American writer and artist

Tiffany Lee Brown is an American writer and artist. She is from Oregon, currently living and working in Central Oregon. For many years she was known for her work in Portland.

Author of A Compendium of Miniatures (Tiger Food Press, 2007), Brown is an editor at PLAZM magazine. She writes for the Nugget Newspaper in Sisters, Oregon, which publishes her column "In the Pines". She also edits the newspaper's section for younger readers, writers, and artists, "Kids in Print". Brown is a partner in Kid Made Camp, which educates youth in hands-on creativity, journalism, and ethical business practices.

She was formerly an editor at 2GQ (2 Gyrlz Quarterly), Anodyne magazine, Signum Press, and FringeWare Review. Her writing has appeared in Utne, Tin House, Oregon Humanities, Wired, Bust, and Bookforum.

She pseudonymously co-founded the dUdU art collective. In the 2000s Brown was associated with art movements described as social practice, participatory art, social-relational, and personal-emotional participatory.

Her performances and interdisciplinary pieces have been presented by Portland Center Stage's JAW Festival, Performance Arts NorthWest, the Enteractive Language Festival, Portland Institute for Contemporary Art's Dada Ball, the Portland Rose Festival, and the Dark Arts Festival. In the early 1990s, Brown was on the staff of The WELL in Sausalito, California.

Her largest interdisciplinary work is "The Easter Island Project," encompassing participatory art, installation art, video, writing, musical composition, and performance, created and presented throughout 2007–2013.

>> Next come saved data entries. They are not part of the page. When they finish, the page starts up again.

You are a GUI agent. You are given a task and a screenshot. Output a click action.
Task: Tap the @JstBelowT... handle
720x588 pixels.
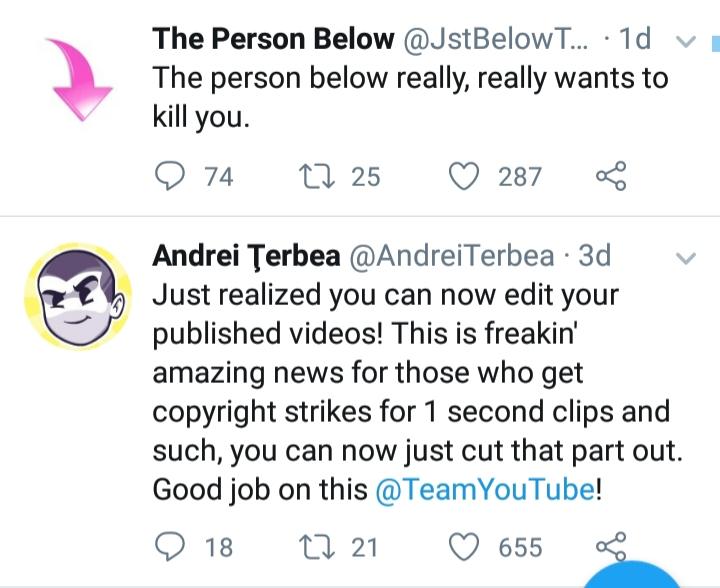point(495,39)
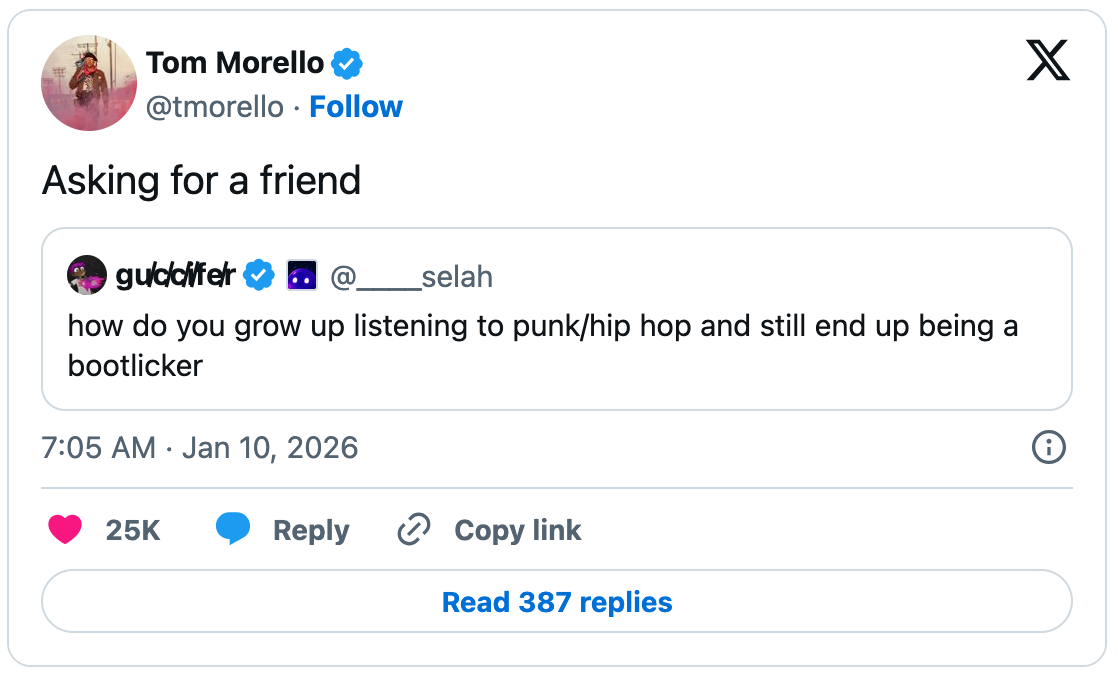Screen dimensions: 1118x676
Task: Click the Copy link chain icon
Action: pyautogui.click(x=412, y=530)
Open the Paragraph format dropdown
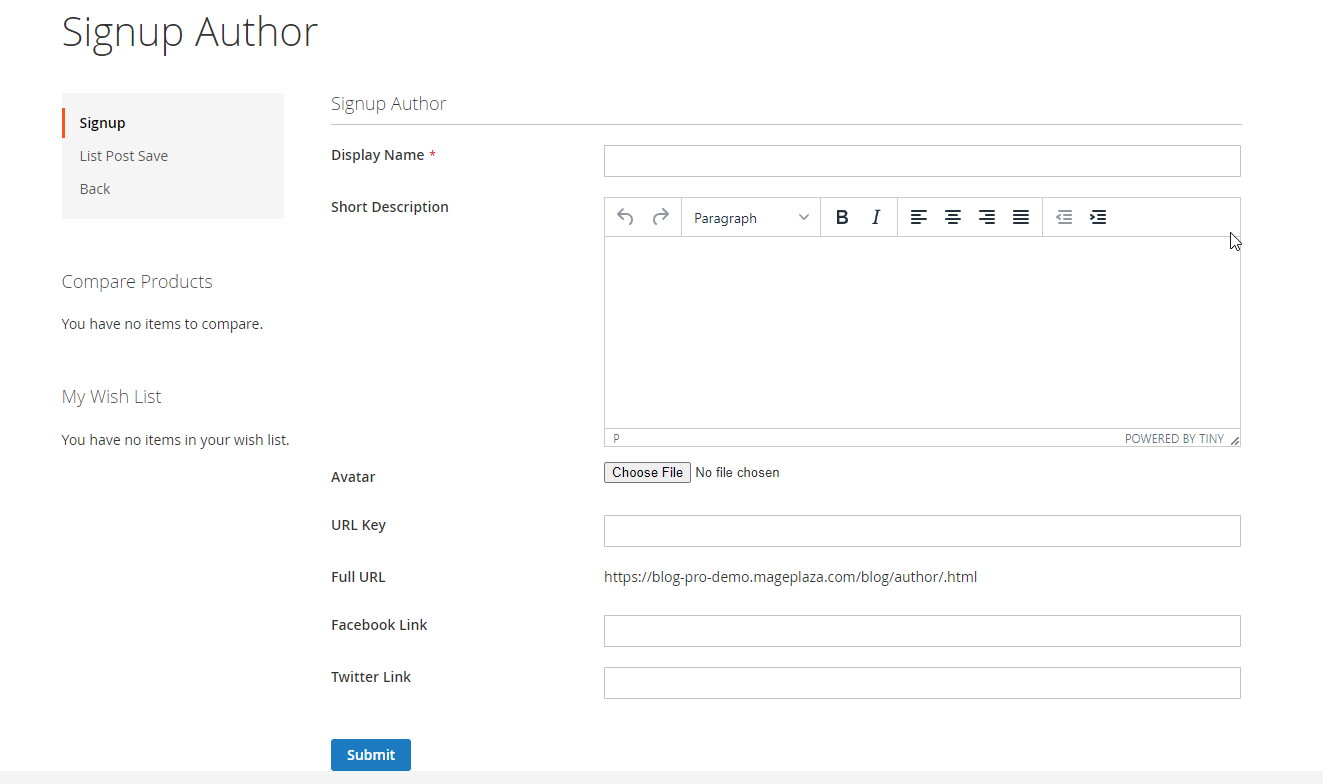 [x=751, y=218]
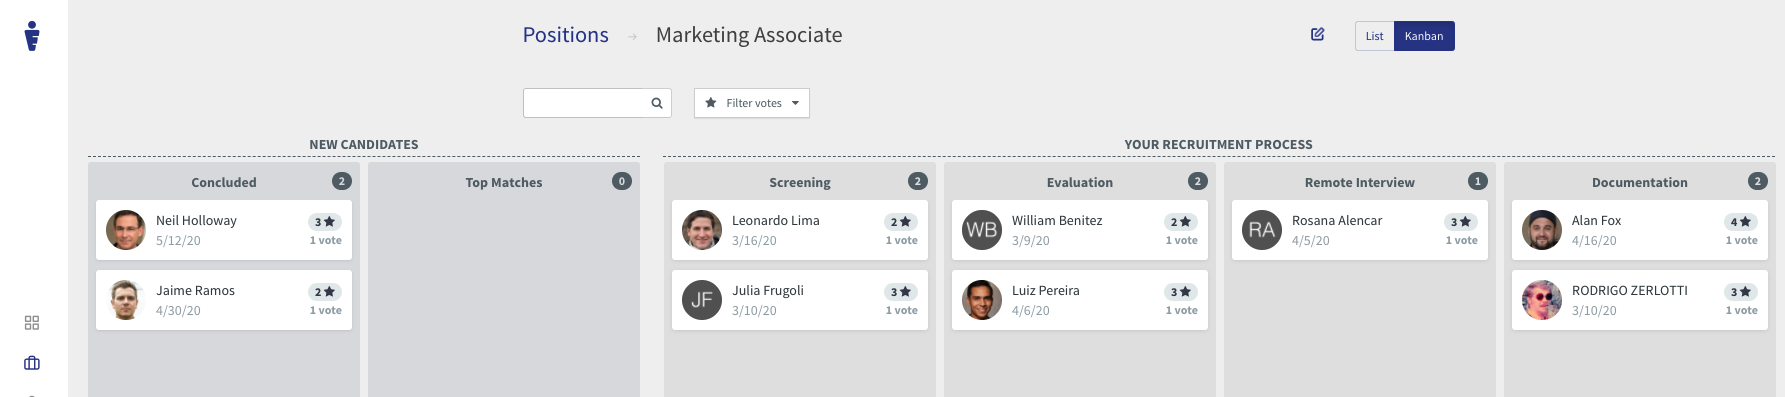Open Leonardo Lima's candidate card
The image size is (1785, 397).
(800, 230)
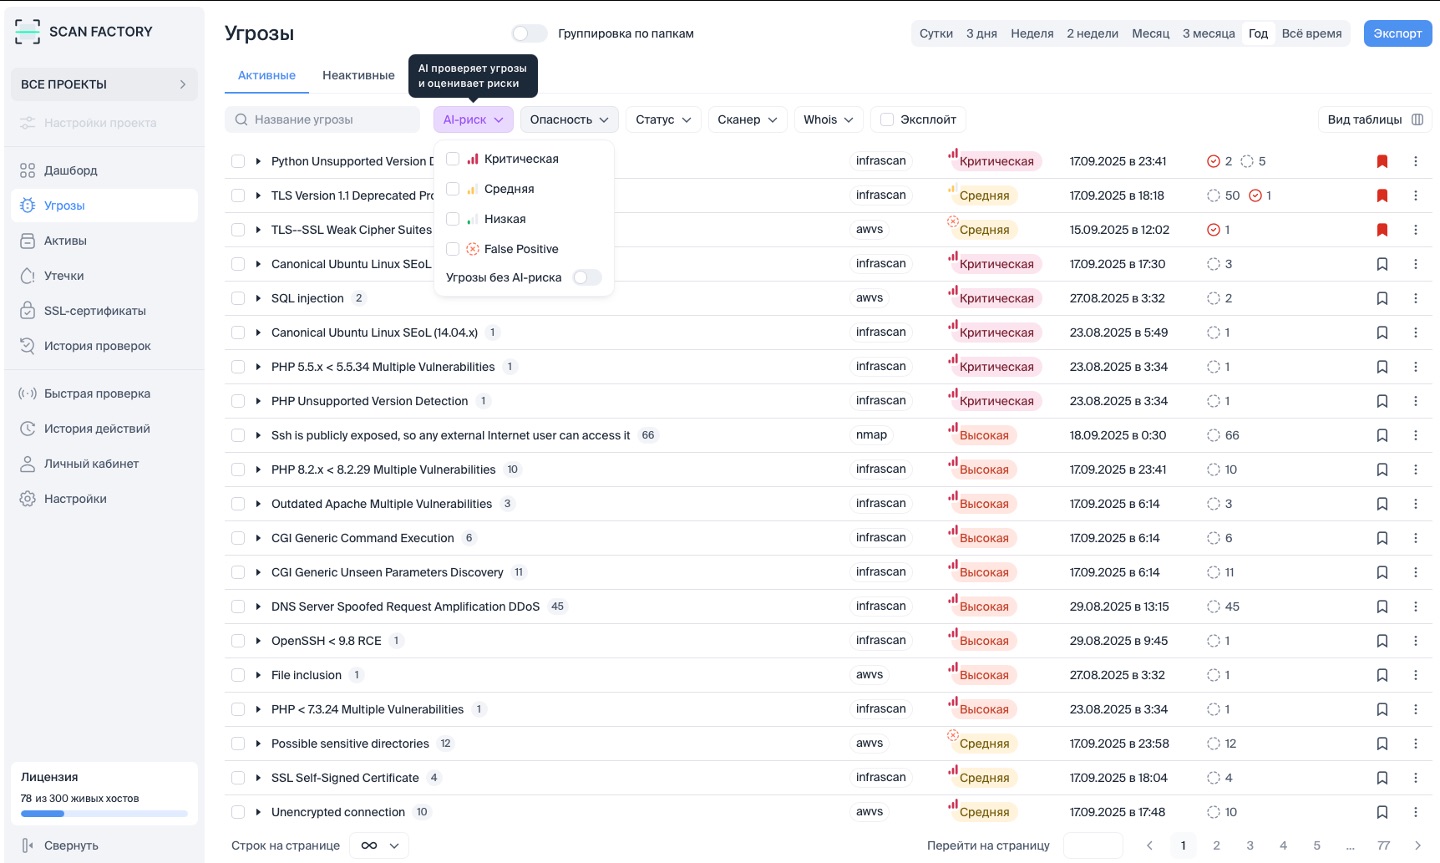Focus the Название угрозы search field

(x=330, y=120)
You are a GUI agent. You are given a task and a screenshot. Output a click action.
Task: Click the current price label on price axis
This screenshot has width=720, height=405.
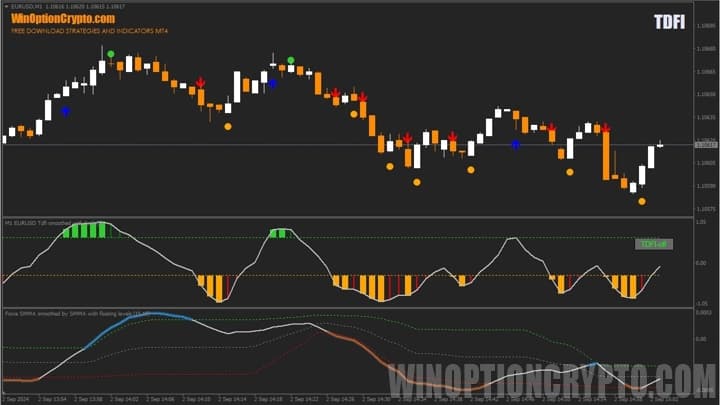click(x=706, y=145)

The Easter Island Project's "art gatherings", installations, and performances occurred at venues in New York, Seattle, Portland, Oakland, Prescott, Arizona, and in several Pacific Northwest locations. Inara Verzemnieks wrote in The Oregonian: "As an artist, she had always sought to be fearless, to tackle difficult subjects, to provoke discussion. 'With Tiffany, things are not theoretical," says Stephanie Snyder, curator and director of the Douglas F. Cooley Memorial Art Gallery at Reed College. 'With her, it's always about the lived issues.'"

Brown has been affiliated with the dUdU art collective since the early 1990s. She chaired the Board of Directors for the non-profit organization 2 Gyrlz Performative Arts, and Director of the non-profit New Oregon Arts+ Letters since 2009.